I know jQuery provides an isNumeric() method to check if a value is an integer or number. Is there something similar in pure JavaScript that I can use without relying on jQuery?

I’ve worked a lot with legacy codebases that still use jQuery, and this comes up often. While there isn’t a native javascript isnumeric function, you can get pretty close using coercion with isNaN() and parseFloat().

function isNumeric(value) {
  return !isNaN(value) && !isNaN(parseFloat(value));
}

This behaves much like jQuery’s isNumeric, it checks if a value can be treated as a number. Super handy when parsing user input where numbers might come in as strings.

Yeah, I’ve bumped into issues with loose checks before, especially when values like "123" pass, but we actually wanted real number types. If you need a stricter javascript isnumeric check, go with this instead:”*

function isNumeric(value) {
  return typeof value === "number" && Number.isFinite(value);
}

This ensures you’re only accepting proper numeric types (not numeric-looking strings). It’s perfect for avoiding sneaky type coercion bugs in stricter codebases or APIs.
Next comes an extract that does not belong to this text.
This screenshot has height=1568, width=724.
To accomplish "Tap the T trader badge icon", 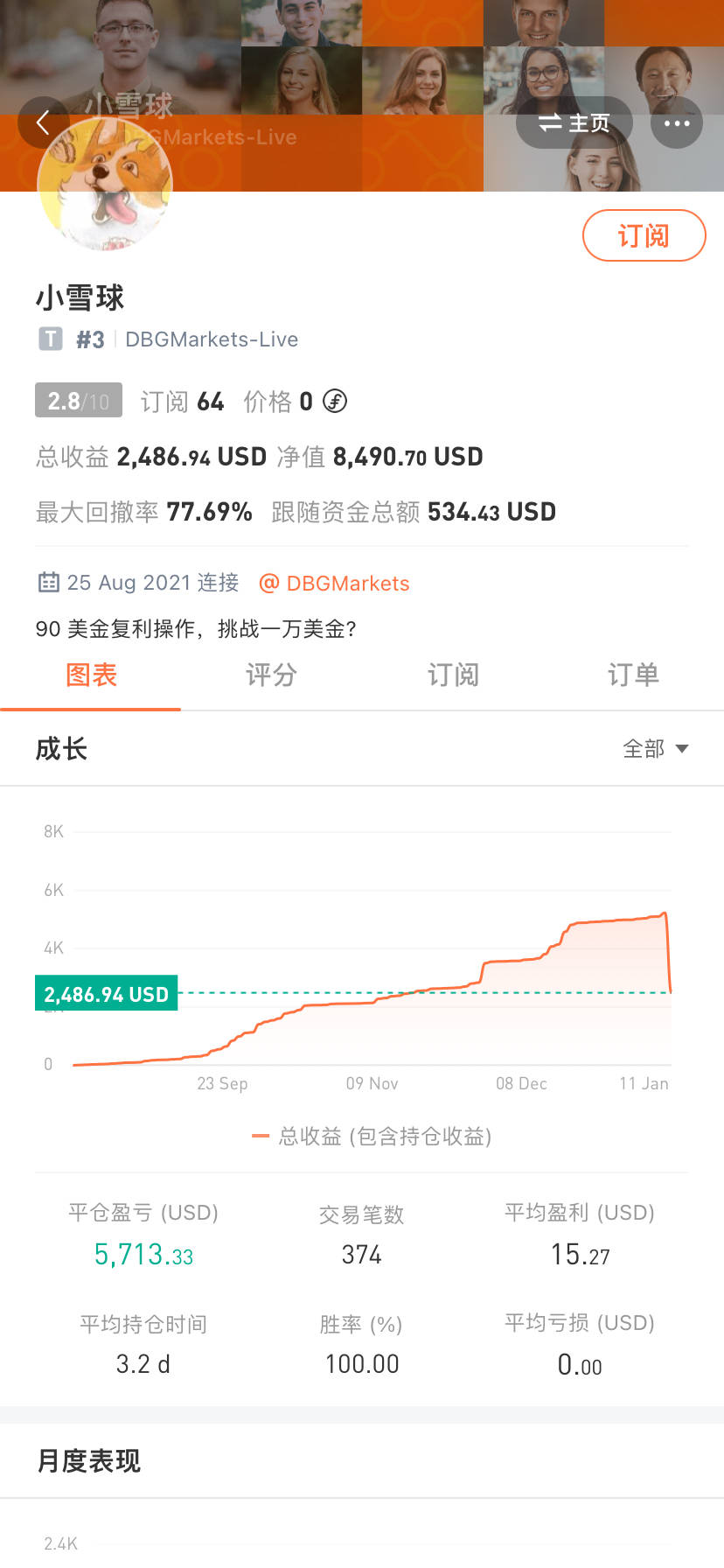I will pyautogui.click(x=51, y=339).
In my experience working on front-end validation, especially in forms, sometimes even typeof checks aren’t enough. If you’re specifically targeting numeric strings with decimal support, a regex-based javascript isnumeric check is my go-to.

function isNumeric(value) {
  return typeof value === "string" && /^[+-]?(\d+\.?\d*|\.\d+)$/.test(value.trim());
}

This catches valid numeric strings with or without decimals, but filters out anything funky like "12a". Great when you want tight validation without bringing in any libraries.